24. The composition of Claim 23, wherein said human C6 binding molecule further comprises a CH3 heavy chain constant region.

25. The composition of Claim 24, wherein said light chain constant region is human or humanized murine, and/or wherein said CHI, CH2, and CH3 heavy chain constant regions are human or are humanized murine.

26. The composition of Claim 17, wherein said human C6 binding molecule comprises an antibody, wherein the light chain constant region of said antibody is selected from: IgG Kappa and IgG Lambda, and wherein the heavy chain constant region of said antibody is selected from: IgGl, IgG2, IgG3, and IgG4.

27. The composition of Claim 15, wherein said heavy chain variable regions comprises SEQ ID NO: 13, 21, 29, 37, or 45, or any of the preceding with one or more conservative amino acid changes.

28. The composition of Claim 15, wherein said light chain variable region comprises SEQ ID NO: 17, 25, 33, 41, or 49, or any of the preceding with one or more conservative amino acid changes.

29. A method of treating or preventing a complement-mediated disease comprising: treating a subject with a human C6 binding molecule as recited in any of Claims 1-14, or an expression vector encoding said human C6 binding molecule or said anti-C6 antibody, and wherein said subject has, or is suspected to develop, a complement-mediated disease.

30. The method of Claim 29, wherein said complement-mediated disease is selected from the group consisting of: membrane-proliferative glomerulonephritis, cold agglutinin disease, catastrophic antiphospholipid syndrome, antibody-mediated transplantation rejection, ischemia/ reperfusion injury, rheumatoid arthritis, atherosclerosis, and Gullain Barre Syndrome.

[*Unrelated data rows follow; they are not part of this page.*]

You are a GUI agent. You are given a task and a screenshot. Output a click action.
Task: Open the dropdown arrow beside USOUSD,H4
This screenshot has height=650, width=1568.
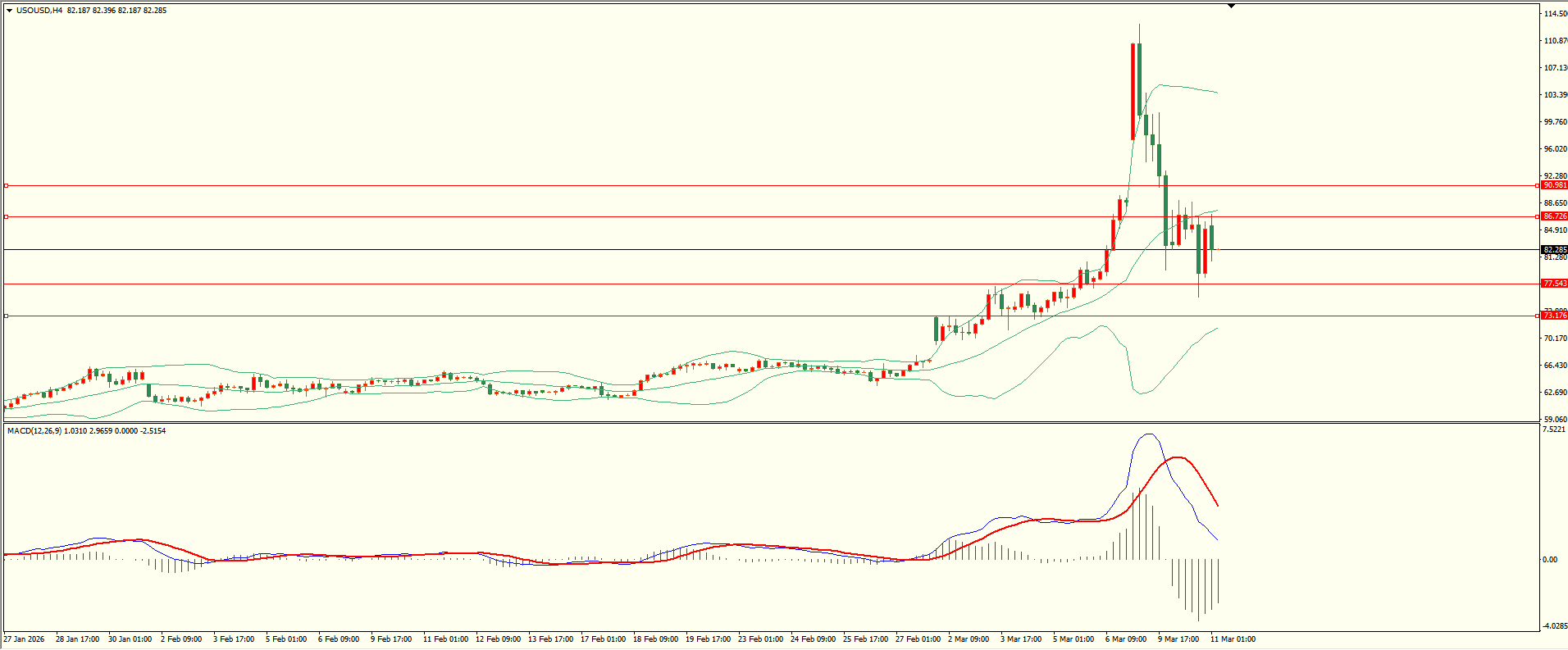(9, 11)
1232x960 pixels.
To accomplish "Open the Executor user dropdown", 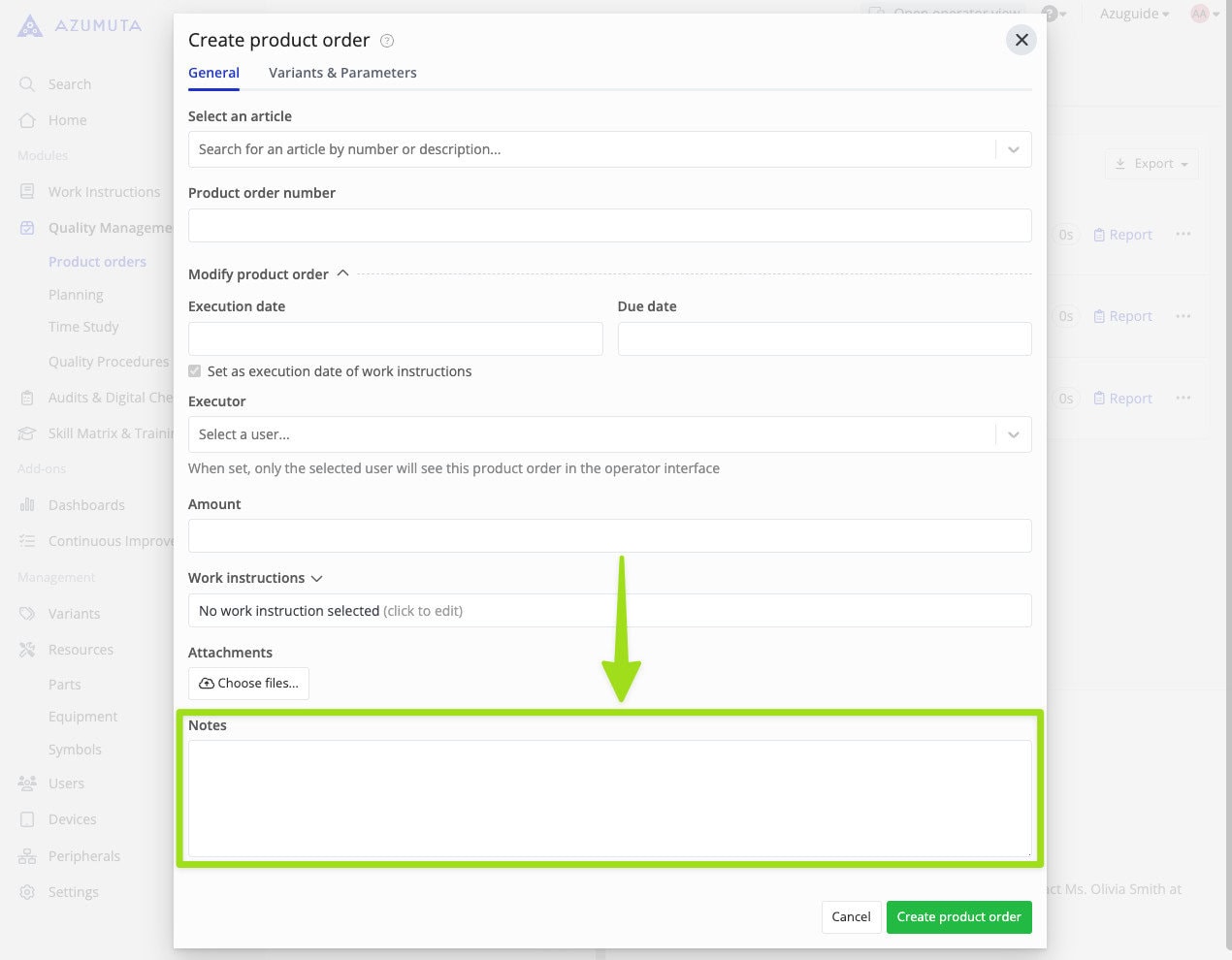I will click(1013, 434).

31. The method of Claim 29, wherein said complement-mediated disease is selected from the group consisting of: myasthenia gravis, paroxysmal nocturnal hemoglobinuria, atypical hemolytic uremic syndrome, neuromyelitis optica spectrum disorders, and dense-deposit disease.

32. The method of Claim 29, wherein said human C6 binding molecule is an antibody or antigen binding portion thereof.

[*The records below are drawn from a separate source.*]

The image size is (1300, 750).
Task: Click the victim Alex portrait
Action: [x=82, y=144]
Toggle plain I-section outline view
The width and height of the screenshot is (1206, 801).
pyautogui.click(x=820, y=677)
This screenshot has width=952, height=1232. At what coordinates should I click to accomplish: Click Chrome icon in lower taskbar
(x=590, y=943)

33. The method of Claim 32, wherein said antibody or antigen binding portion thereof is a human antibody or antigen binding portion thereof.

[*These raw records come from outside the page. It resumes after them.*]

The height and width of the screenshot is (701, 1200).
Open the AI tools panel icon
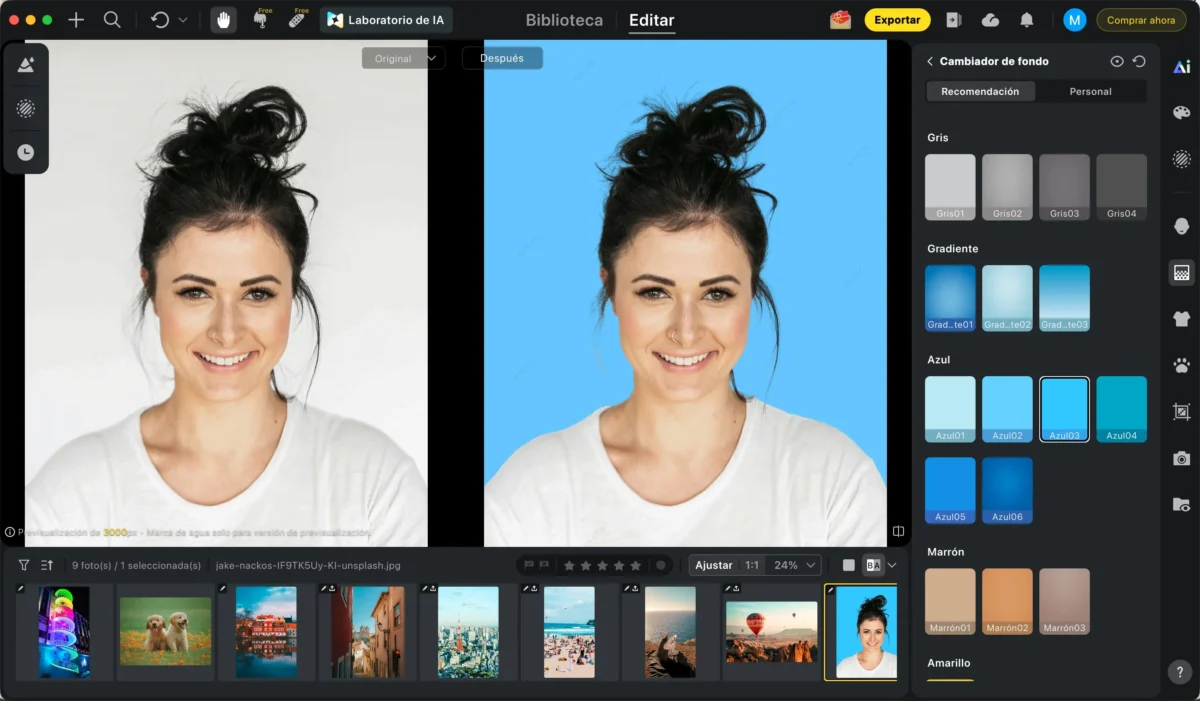[x=1182, y=67]
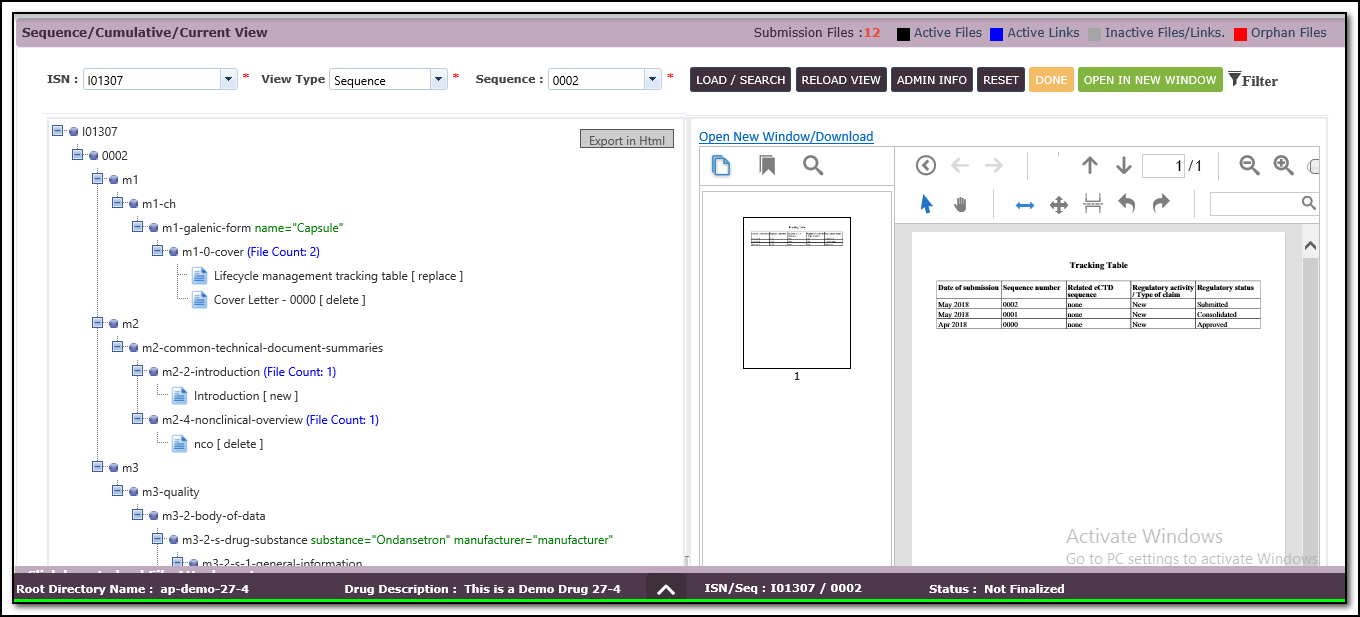Open the ISN dropdown list
This screenshot has width=1360, height=617.
228,80
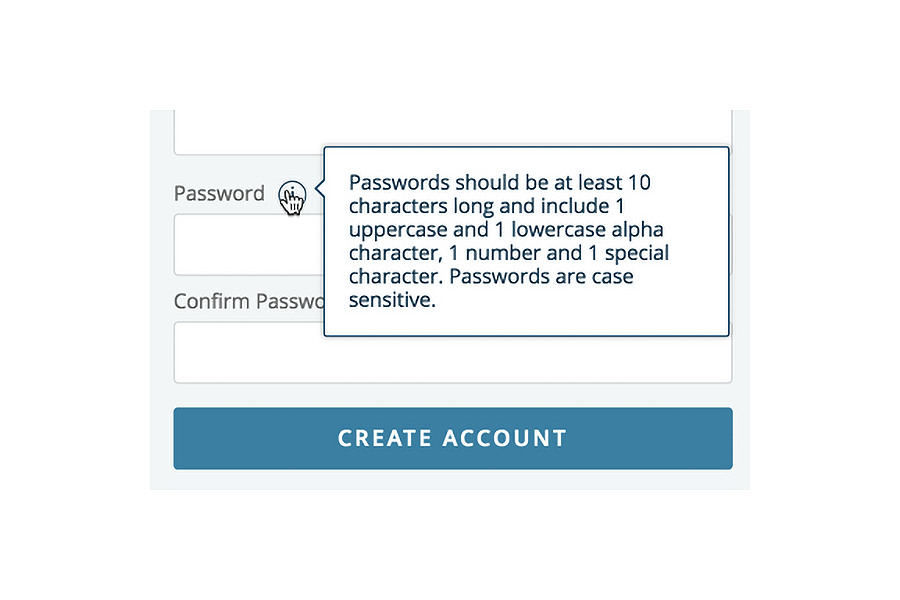This screenshot has height=600, width=900.
Task: Click the gray form panel below CREATE ACCOUNT
Action: tap(450, 479)
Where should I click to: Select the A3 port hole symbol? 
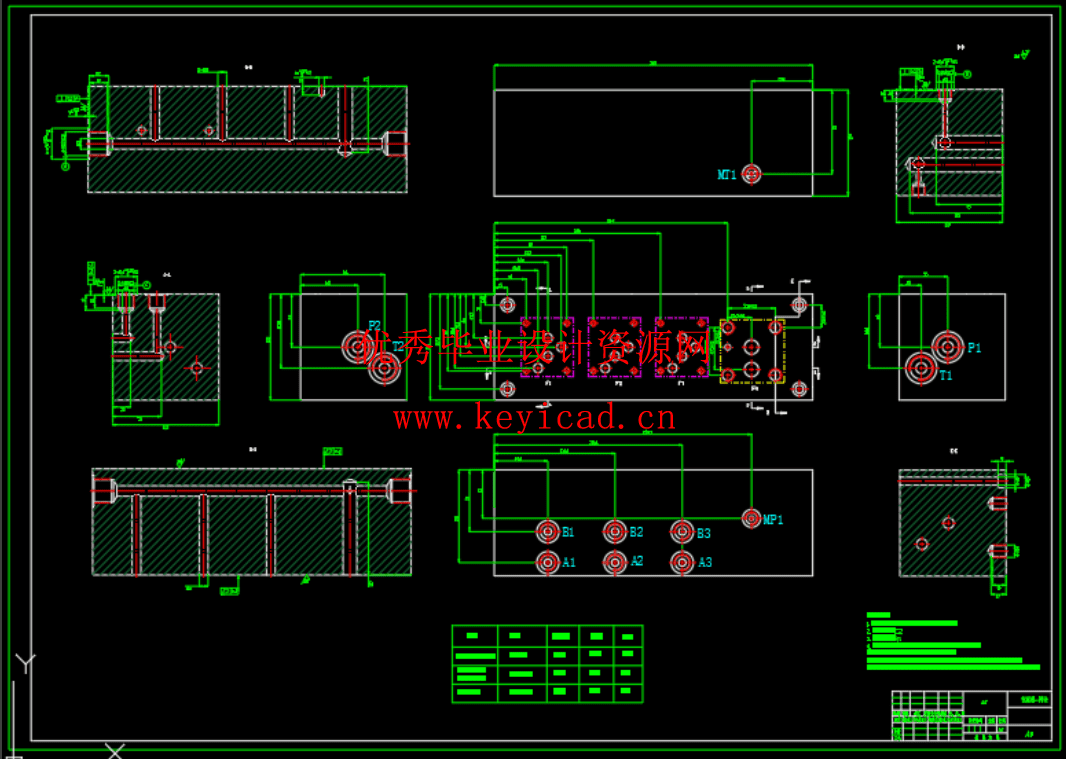point(682,562)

34. The method of Claim 32, wherein said antibody or antigen binding portion thereof is a humanized antibody or antigen binding portion thereof.

35. The method of Claim 29, wherein said heavy chain variable regions comprises SEQ ID NO: 13, 21, 29, 37, or 45, or any of the preceding with one or more conservative amino acid changes.

36. The method of Claim 29, wherein said light chain variable region comprises SEQ ID NO: 17, 25, 33, 41, or 49, or any of the preceding with one or more conservative amino acid changes.